→ MATERIAL FOR THIS EXERCISE
::::::

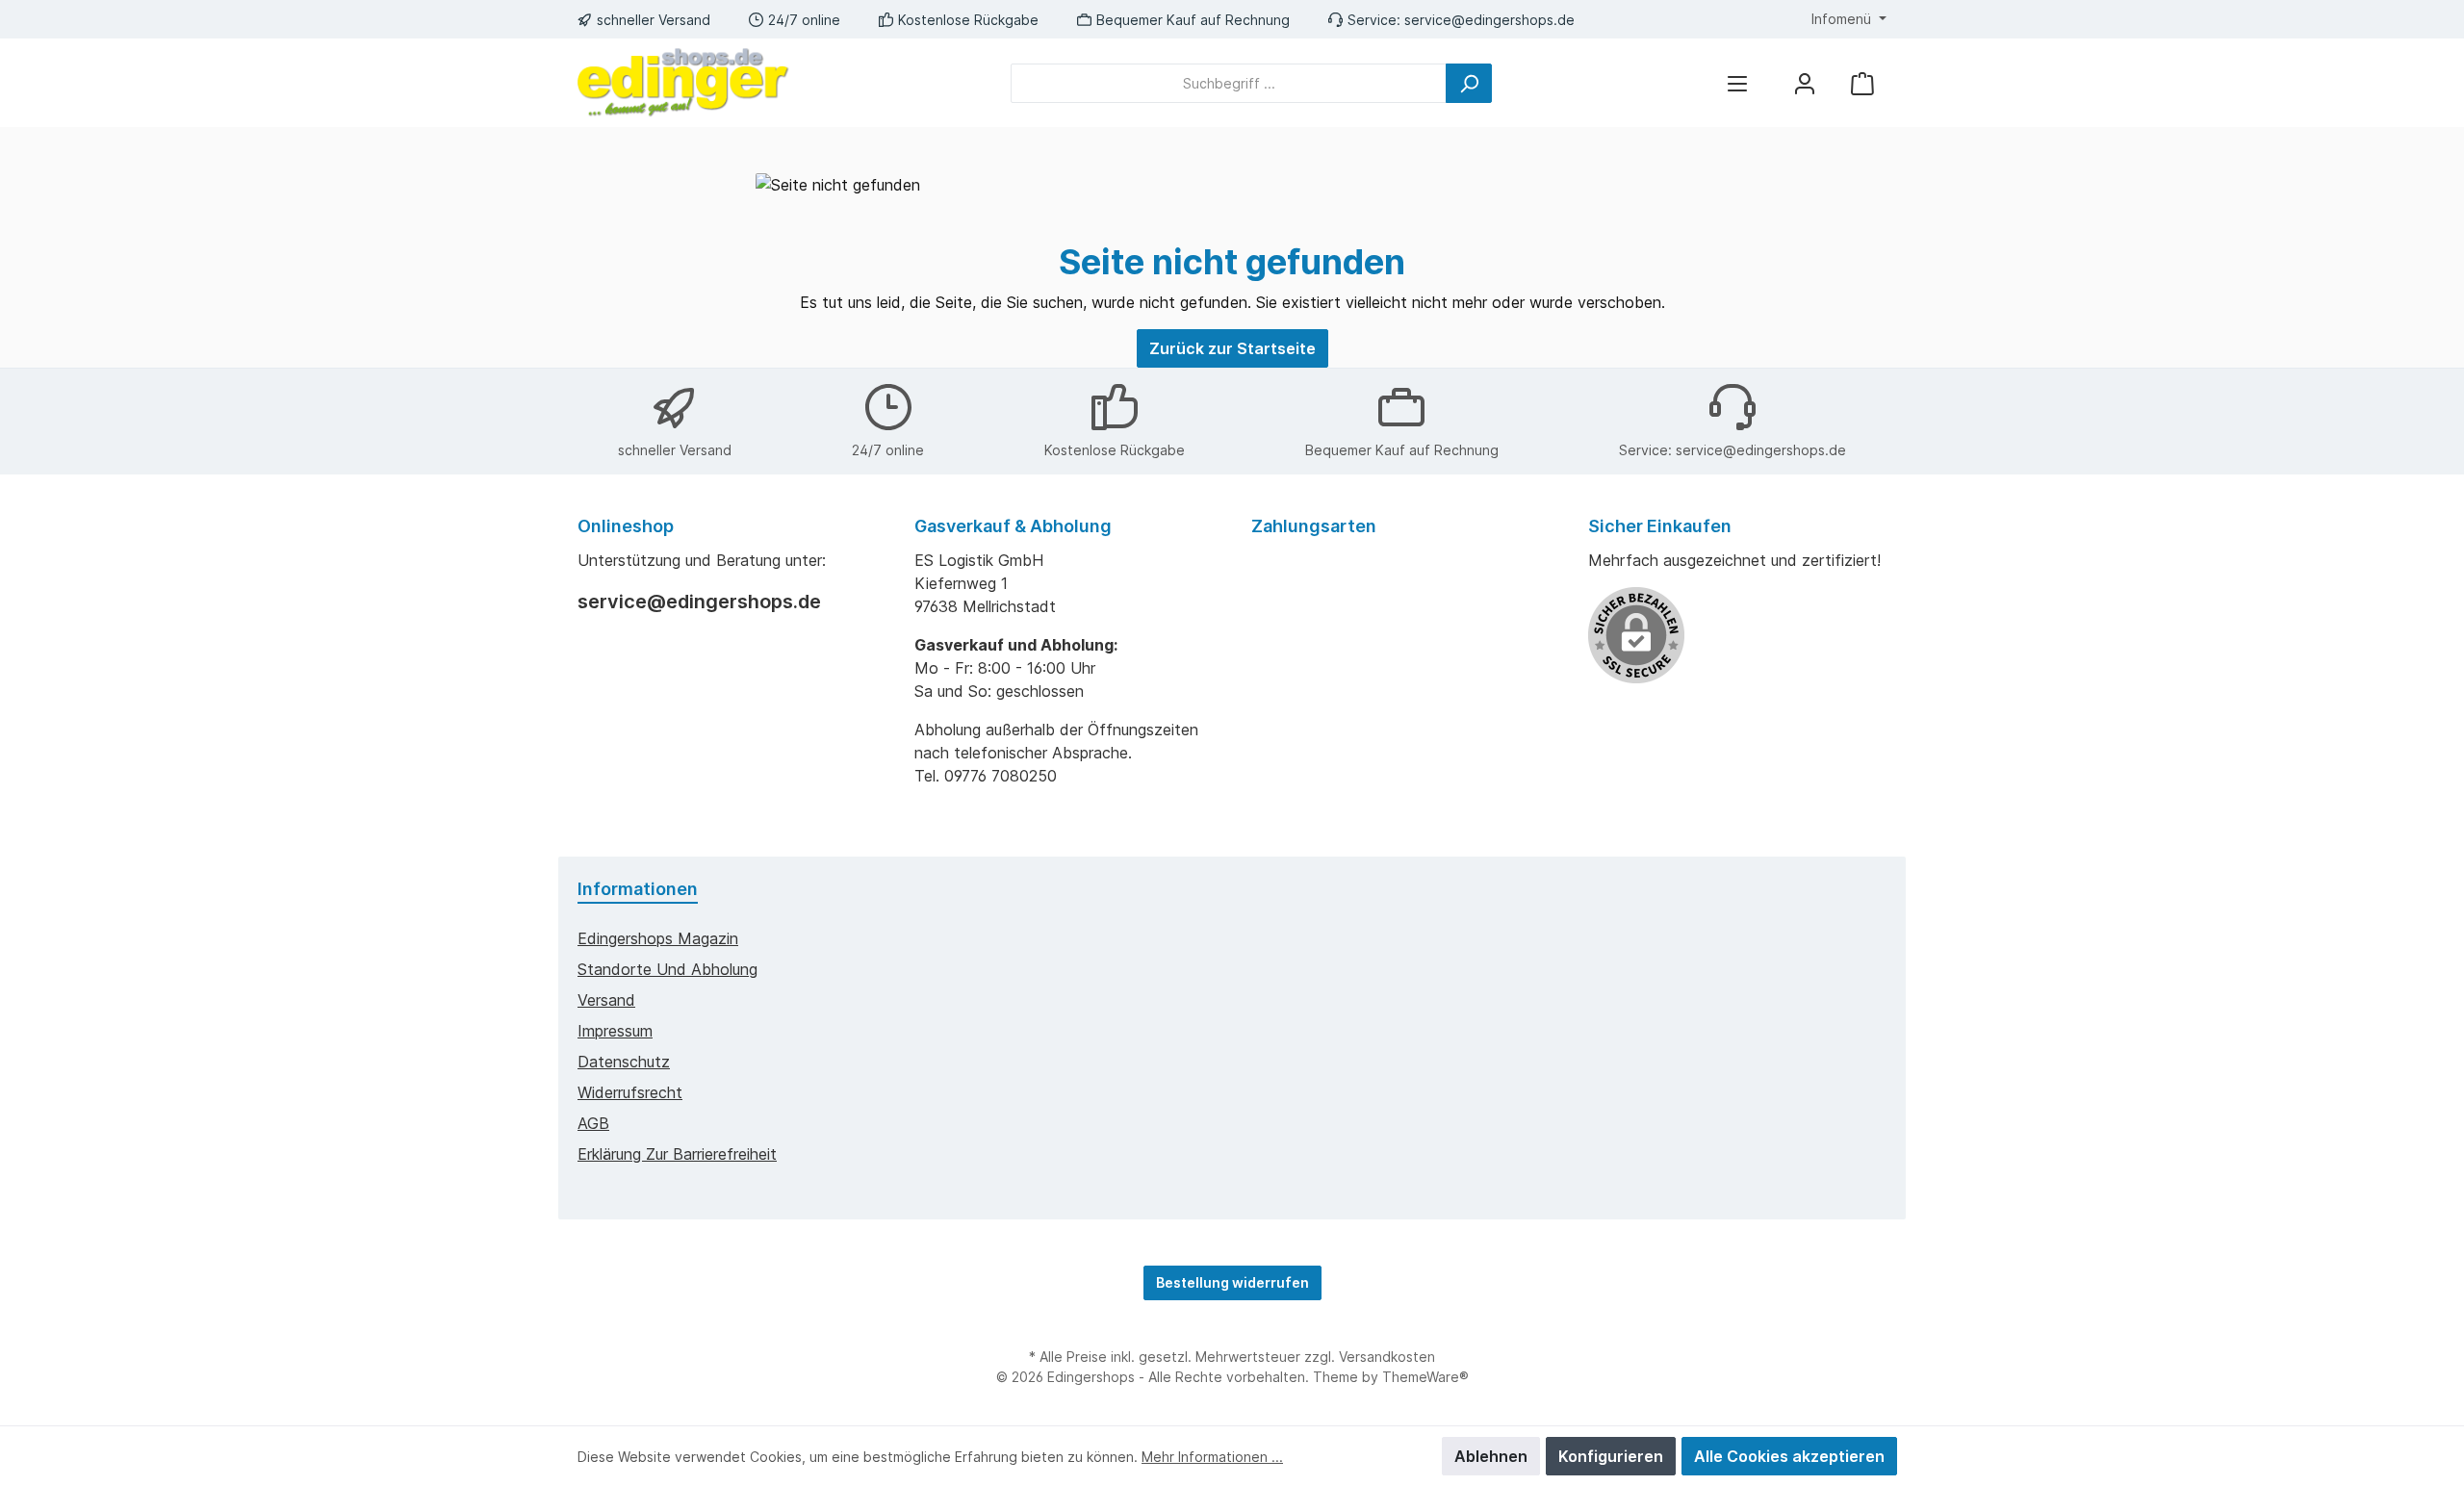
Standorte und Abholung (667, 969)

::::::

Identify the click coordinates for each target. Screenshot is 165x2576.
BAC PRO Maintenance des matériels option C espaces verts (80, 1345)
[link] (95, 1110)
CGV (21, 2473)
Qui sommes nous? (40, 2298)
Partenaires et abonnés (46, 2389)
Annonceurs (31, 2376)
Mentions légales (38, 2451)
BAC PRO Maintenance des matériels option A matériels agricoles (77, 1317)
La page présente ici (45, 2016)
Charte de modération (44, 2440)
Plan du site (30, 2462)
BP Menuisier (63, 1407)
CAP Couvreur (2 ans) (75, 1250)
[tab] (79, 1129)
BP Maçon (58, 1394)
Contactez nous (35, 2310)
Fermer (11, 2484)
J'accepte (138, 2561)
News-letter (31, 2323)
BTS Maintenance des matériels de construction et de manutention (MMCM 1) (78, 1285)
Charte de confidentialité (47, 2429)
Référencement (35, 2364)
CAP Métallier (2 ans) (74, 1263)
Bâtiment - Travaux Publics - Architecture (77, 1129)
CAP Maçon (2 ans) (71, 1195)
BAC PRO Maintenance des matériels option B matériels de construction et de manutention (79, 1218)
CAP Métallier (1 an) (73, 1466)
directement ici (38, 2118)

::::::

→ EXERCISE OBJECTIVE
Find "Identify the click" in the entries above and copy that whole line exactly, then each line after it through the line that contains "directement ici (38, 2118)".

→ REPLY TO THE TASK
Identify the click coordinates for each target. Screenshot is 165x2576.
BAC PRO Maintenance des matériels option C espaces verts (80, 1345)
[link] (95, 1110)
CGV (21, 2473)
Qui sommes nous? (40, 2298)
Partenaires et abonnés (46, 2389)
Annonceurs (31, 2376)
Mentions légales (38, 2451)
BAC PRO Maintenance des matériels option A matériels agricoles (77, 1317)
La page présente ici (45, 2016)
Charte de modération (44, 2440)
Plan du site (30, 2462)
BP Menuisier (63, 1407)
CAP Couvreur (2 ans) (75, 1250)
[tab] (79, 1129)
BP Maçon (58, 1394)
Contactez nous (35, 2310)
Fermer (11, 2484)
J'accepte (138, 2561)
News-letter (31, 2323)
BTS Maintenance des matériels de construction et de manutention (MMCM 1) (78, 1285)
Charte de confidentialité (47, 2429)
Référencement (35, 2364)
CAP Métallier (2 ans) (74, 1263)
Bâtiment - Travaux Publics - Architecture (77, 1129)
CAP Maçon (2 ans) (71, 1195)
BAC PRO Maintenance des matériels option B matériels de construction et de manutention (79, 1218)
CAP Métallier (1 an) (73, 1466)
directement ici (38, 2118)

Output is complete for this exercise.